Saturday, March 21, 2009

ALREADY DEAD by Charlie Huston

Already Dead is the story of Manhattan P.I. Joe Pitt. He is tough, violent, and cynical. Or in other words, he is a study of the classical hardboiled loner private eye, with one catch: he is a vampire. In Charlie Huston's third novel he makes the transition from hard-boiled suspense to hard-boiled horror look simple.

Huston takes the familiar, Manhattan, and creates an underworld of undead. They live, breathe, work, and basically do their best to survive without bringing undue attention to themselves. They are infected with a rare blood virus. A virus that animates them, slows their aging process, increases their strength, improves their eyesight, and essentially makes them into creatures of the night. This however is where the generic vampire mythology ends, and Huston's underground world of the undead begins. Crosses are no bother, holy water is just water, garlic is um, garlic, and they have no problem combing their hair or applying makeup while looking in a mirror. Their only real problems are, they need uninfected human blood to survive; sunlight causes skin tumors to grow at grossly accelerated rates; and politics.

The politics are what makes Pitt's world a less than desirable place. The vampires associate in clans: The Coalition, The Society, and Enclave are the big ones, and their major goal is to keep the disease a secret from the masses. Their second goal is to put the other clans out of business, and Joe Pitt, being a free agent, is caught square in the middle.

The plot reads like standard detective fare: Pitt is hired by a beautiful, seductive woman to find her runaway daughter. The Coalition squeezes him to find and dispose of the "carrier" that is spreading zombie bacterium around the city, and The Society wants to know exactly what errands Pitt is running for the Coalition, and why; while the supernatural cult-like Enclave gives Pitt a little surprise of their own. Pitt is caught in a battle of power, vice, politics and downright evil. Before the final page is turned, his life, the life of his client, and the tenuous peace of the vampire clans will all be in jeopardy. Not to mention his girlfriend--his very human girlfriend--will require some damn good explanations for everything that is happening in Pitt's world.

Already Dead
is an original take on the vampire story. The prose is hardboiled and tough. Joe Pitt, the tough guy anti-hero, is a mixture of fabled private dicks Travis McGee and Mike Hammer.
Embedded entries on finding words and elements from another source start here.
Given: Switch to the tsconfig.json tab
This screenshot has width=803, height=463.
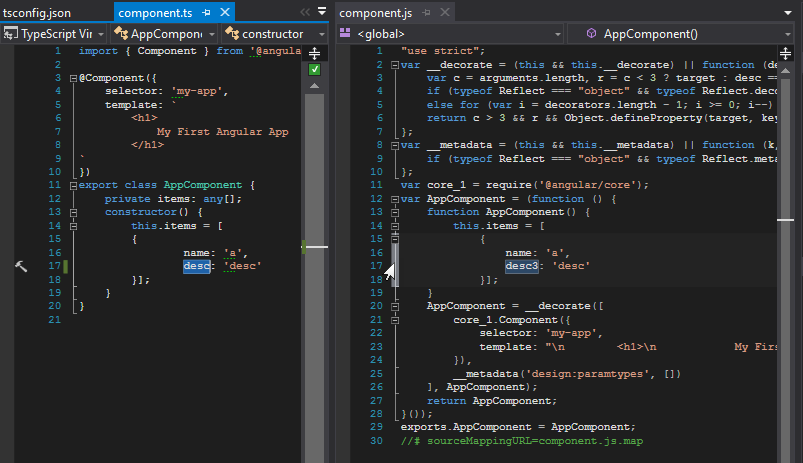Looking at the screenshot, I should [36, 13].
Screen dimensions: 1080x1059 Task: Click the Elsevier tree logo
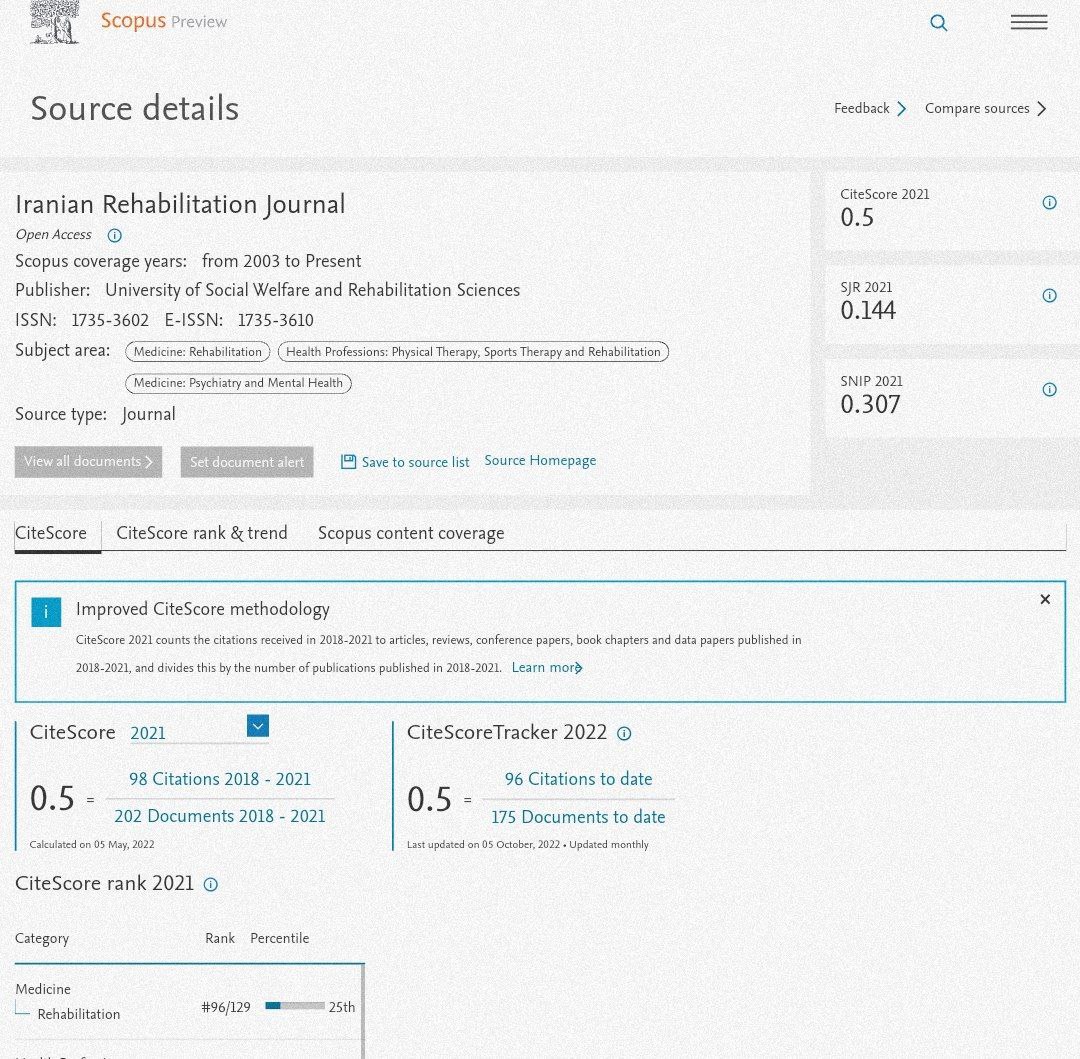[54, 22]
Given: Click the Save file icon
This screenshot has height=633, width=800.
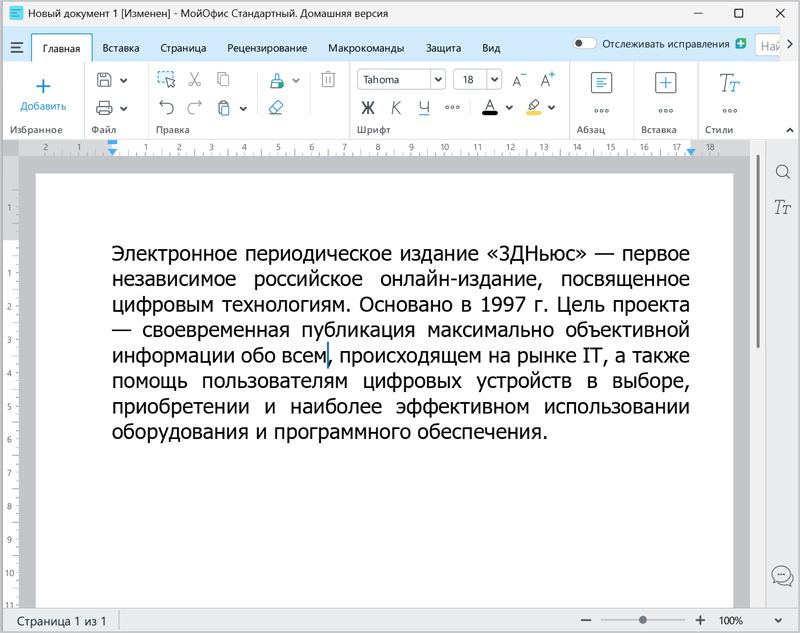Looking at the screenshot, I should 104,80.
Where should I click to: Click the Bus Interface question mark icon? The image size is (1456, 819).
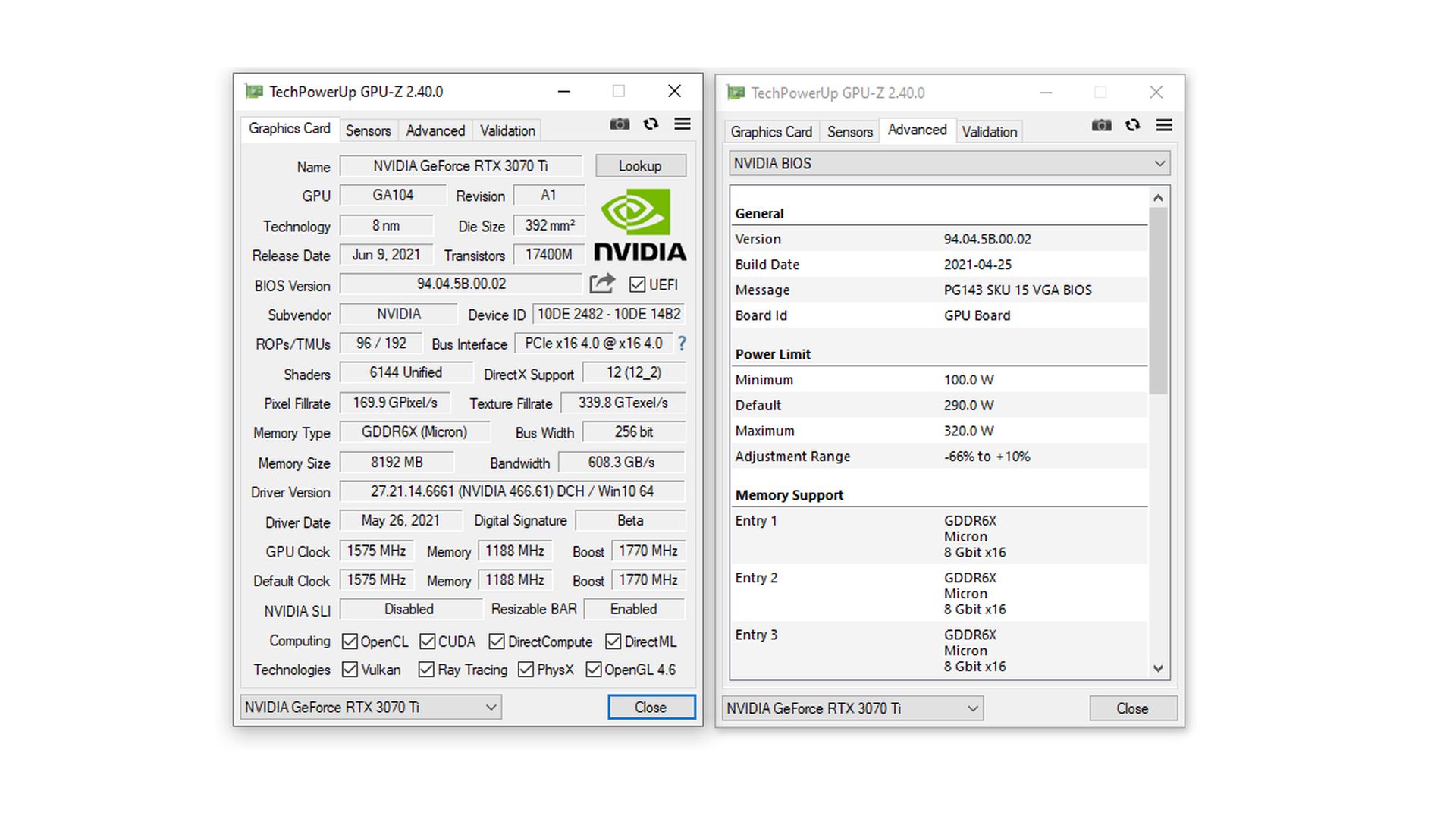(682, 344)
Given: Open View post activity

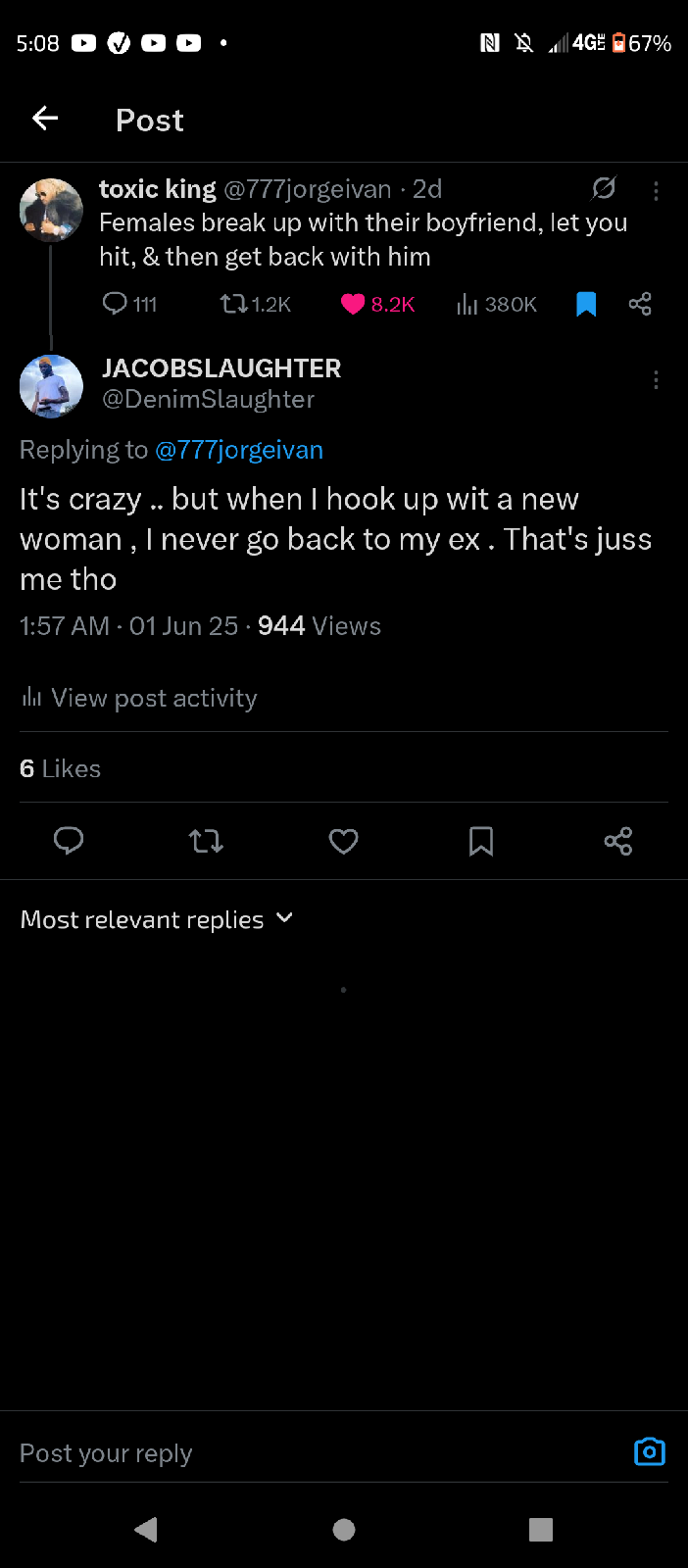Looking at the screenshot, I should click(x=139, y=698).
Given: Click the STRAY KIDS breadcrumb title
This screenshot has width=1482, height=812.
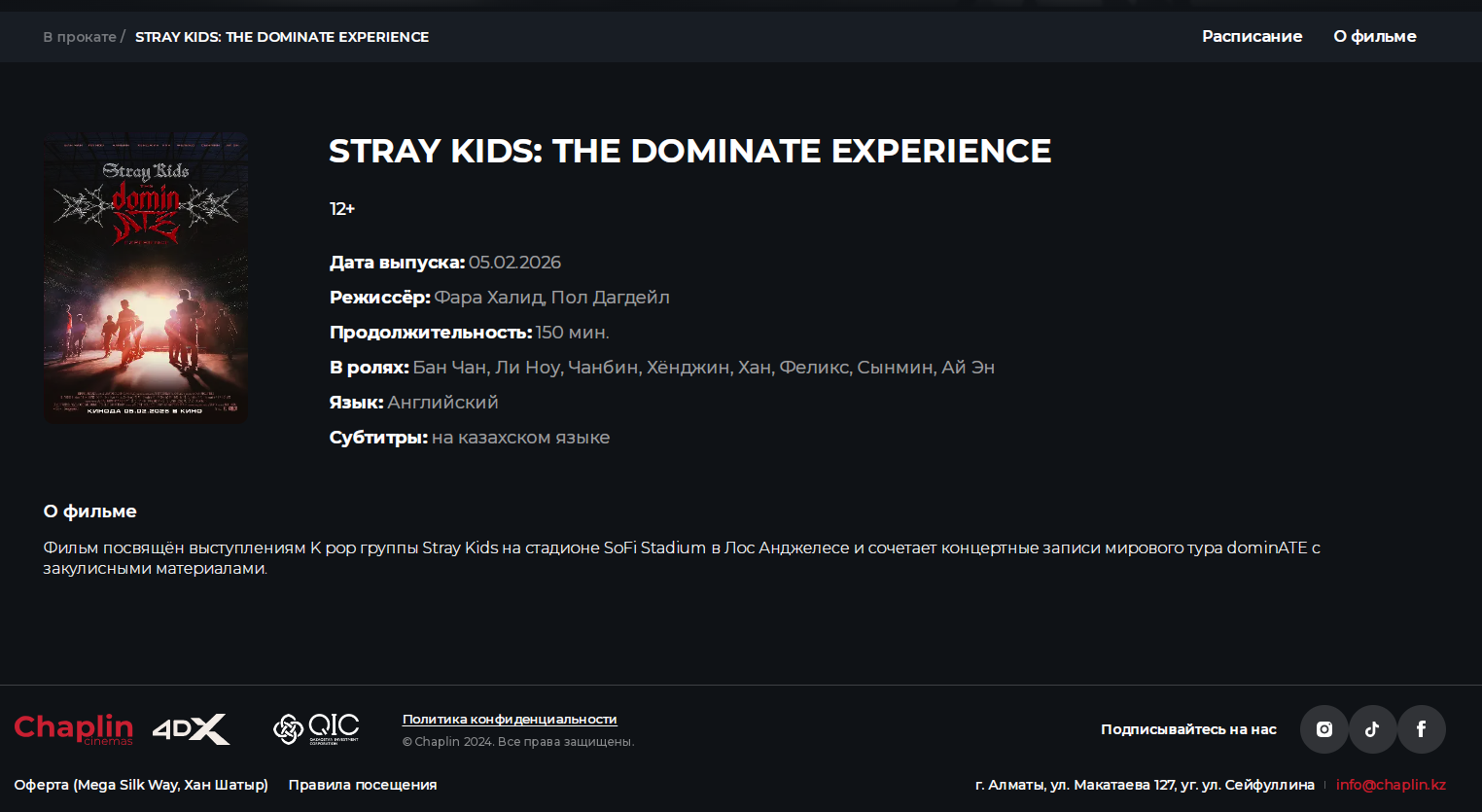Looking at the screenshot, I should (x=282, y=37).
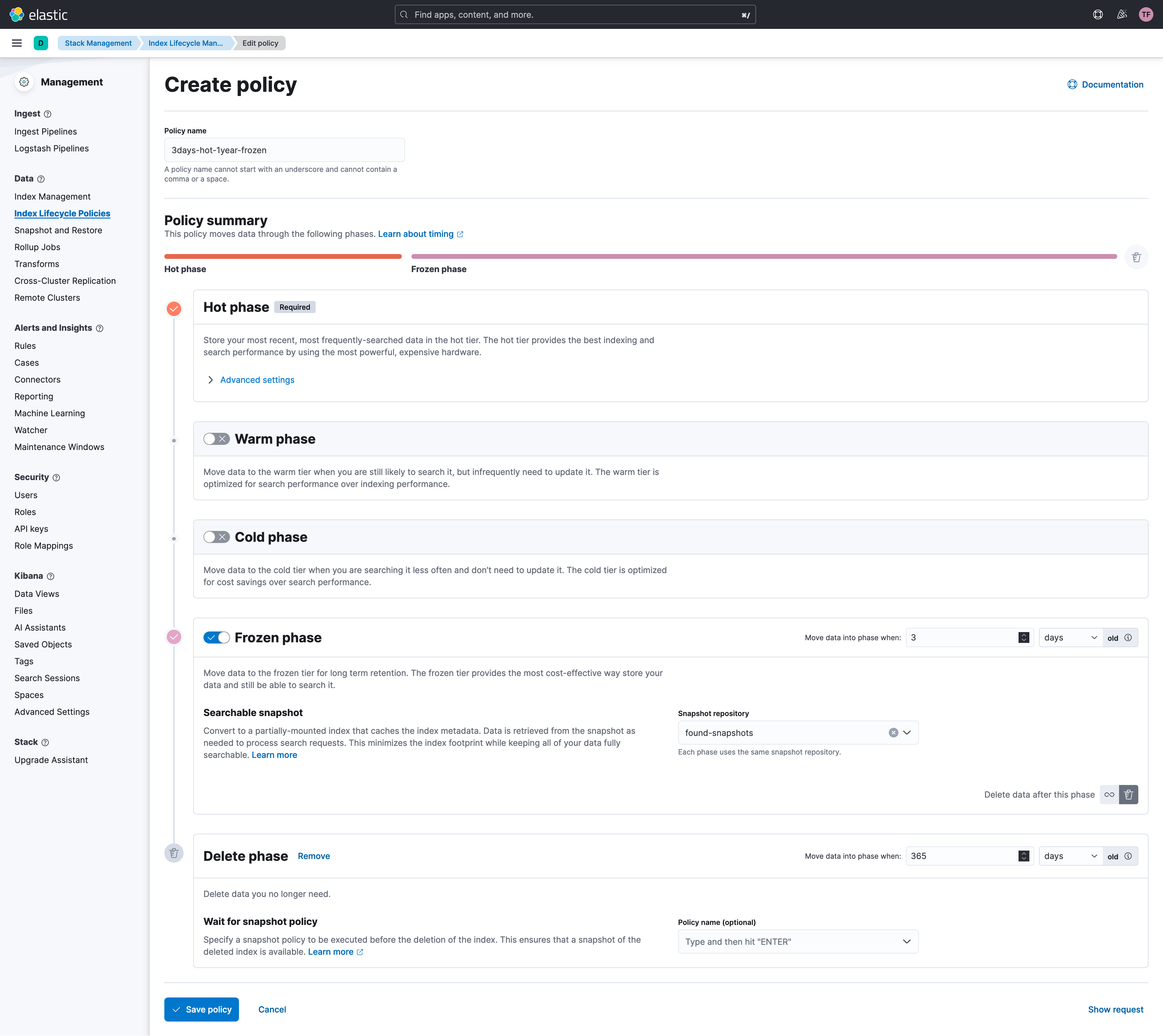The image size is (1163, 1036).
Task: Select Snapshot and Restore in sidebar
Action: tap(58, 230)
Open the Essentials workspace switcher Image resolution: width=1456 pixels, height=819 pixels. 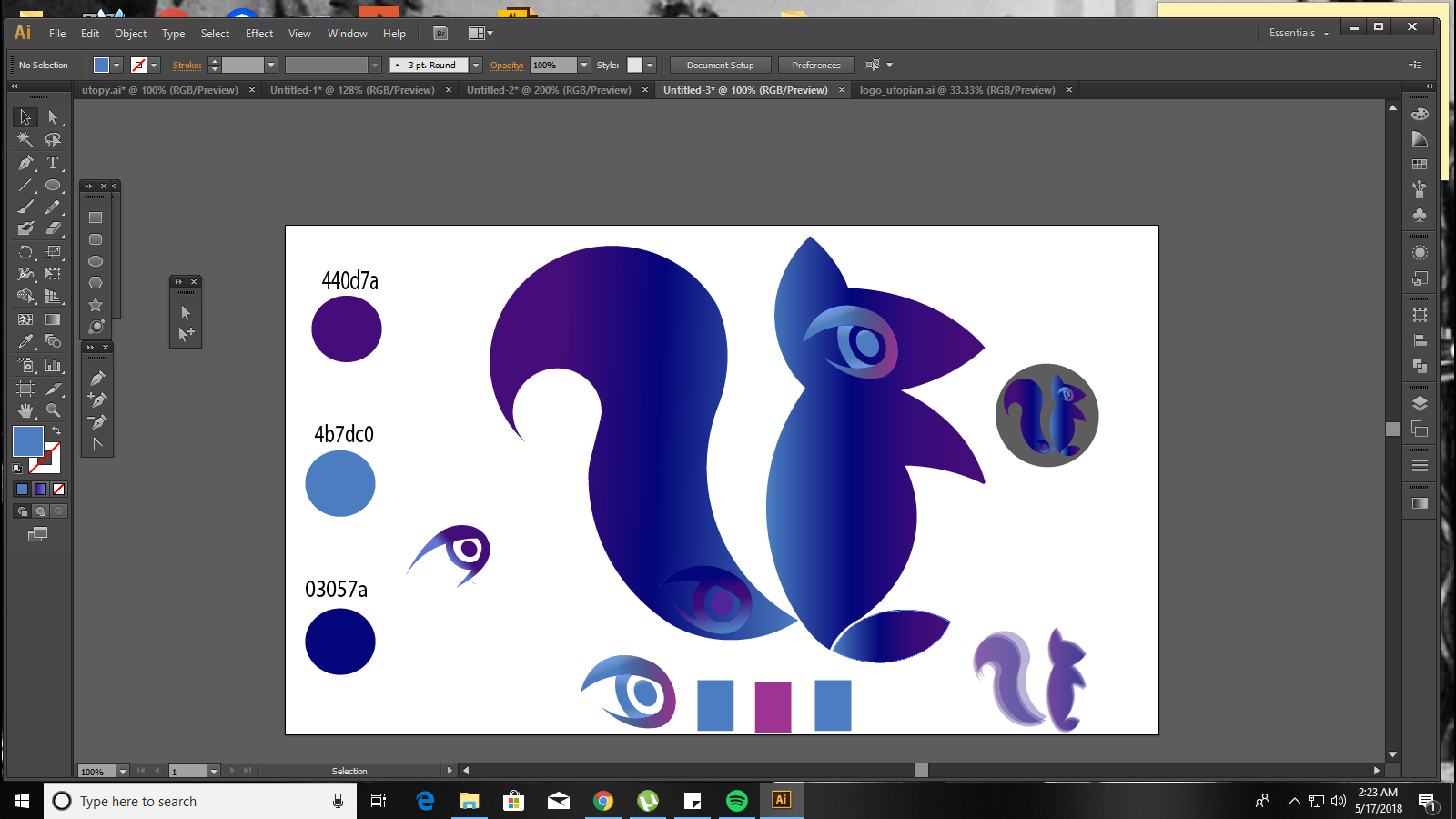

He is hard and violent like Hammer, but Huston adds a dash of McGee--an uncanny understanding and humanist philosophy of his condition--to keep Pitt likable and believable.

Already Dead will appeal to fans of the vampire genre, crime and detective fiction, noir, straight horror, dark fantasy and even television's Buffy the Vampire Slayer.

This review originally appeared at SFReader 21-Sep-2006.


RJR said...

I'm sorry that I have this problem, but I can't read Huston's books as long as he uses dashes for his dialogue rather than quotes. I can't get over it. It's just too damn distracting.


Ben Boulden said...

Bob. I had the same feeling when I read my first Huston novel--SIX BAD THINGS. The first dozen or so pages the dialogue drove me crazy, but as I adjusted to the rhythm it felt natural.

Although, as much as I like the vampire novels, his crime novels, specifically the Hank Thompason trilogy, are his best work. I especially enjoyed CAUGHT STEALING and SIX BAD THINGS.